# [TRECHO SELECIONADO]
§
Com a extinção do SEF, o processo foi transferido para a Aima, em funcionamento desde outubro do ano passado. "Desde então, a resposta é sempre a mesma: ‘O processo está em andamento’. Nunca recebi o documento", afirmou.
Ele relatou à BRASIL JÁ idas frequentes ao SEF e, posteriormente, à Aima, muitas vezes enfrentando longas filas e falta de clareza sobre os prazos. "Minha avó e eu acordávamos de madrugada para ir lá. Ficávamos o dia inteiro na fila, mas sempre ouvíamos a mesma coisa. Fomos mais de quatro vezes."
O jovem tentou contato por e-mail e telefone, mas os resultados foram igualmente frustrantes. "Nunca atendem por ligação. Por e-mail, mandei vários, e nada." Atualmente, Gustavo avalia entrar com uma ação judicial contra o governo para ter o direito garantido.
Segundo explica o rapaz, a falta do documento também afeta sua mobilidade. Ele não pode sair de Portugal porque corre o risco de não conseguir retornar.
"Minha mãe mora na Bélgica e o resto da minha família está no Brasil. Agora, no final do ano, queria passar o Natal com minha mãe, mas não posso viajar sem o título."
§
# [MATERIAL DE CONSULTA]

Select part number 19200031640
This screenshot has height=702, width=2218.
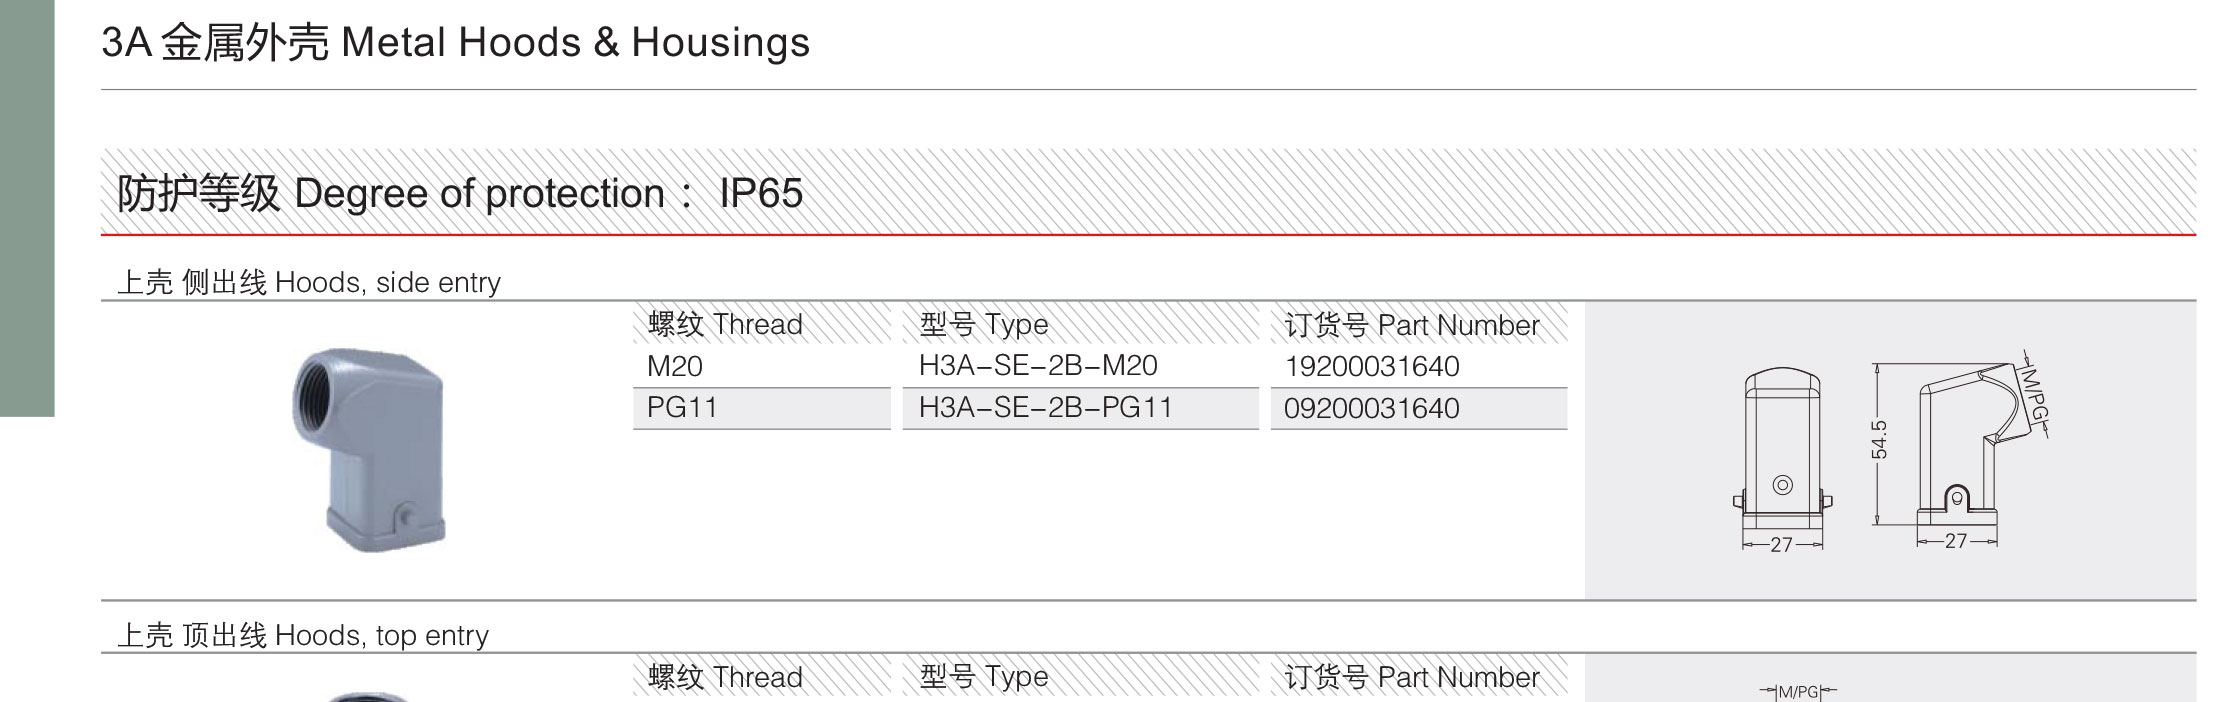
§
# [INSTRUÇÕES]
#1 Reescreva de forma mais curta o parágrafo do trecho que começa com "Ele relatou à BRASIL JÁ", mantendo os fatos principais.
#2 Dê seguimento ao trecho sobre a espera pelo documento, começando logo depois da última frase.
As linhas foram tiradas de outra fonte, sem ligação com o trecho.

# [RESPOSTAS POR TAREFA]
#1 Ele contou à BRASIL JÁ que ia com frequência ao SEF e depois à Aima, encarando longas filas e sem saber dos prazos. Com a avó, acordava de madrugada e passava o dia na fila, mas sempre ouvia a mesma resposta. Foram mais de quatro vezes.

#2
Este ano, ele até conseguiu viajar ao Brasil para o funeral do avô, mas precisou apresentar o registro de ocorrência comprovando que perdeu o documento ao controle de imigração. "Foi uma exceção, mas eu sei que não seria o mesmo se fosse para outro país europeu."
A luta contra a burocracia
A demora no processo escancara as dificuldades enfrentadas por muitos imigrantes em Portugal que lidam com um sistema burocrático e ineficiente.
"Eu nem sei onde está meu documento agora. A casa onde eu morava na época da solicitação é onde o cartão deveria chegar, mas a pessoa que vive lá não recebeu nada. Minha tia sempre vai lá buscar, mas nunca chegou."
Enquanto espera uma solução, Gustavo continua a estudar tenta manter os sonhos vivos.
Orientações da Aima
Em 28 de novembro, a reportagem entrou em contato com a Aima para saber do andamento do caso de Gustavo, mas não recebeu resposta até o fechamento da reportagem. O espaço segue aberto caso a agência decida se manifestar.
No site da Aima, a orientação para casos de perda de documento e necessidade de emissão de uma segunda via da autorização de residência é que o pedido deve ser iniciado por meio de uma plataforma eletrônica e precisa ser entregue presencialmente.
O processo requer o preenchimento de um formulário próprio, assinado pelo requerente ou, no caso de menores ou incapazes, por um representante legal, e pode ser submetido em qualquer direção ou delegação regional da agência.
Após a análise, o pedido pode ser encaminhado para a delegação da área de residência do requerente.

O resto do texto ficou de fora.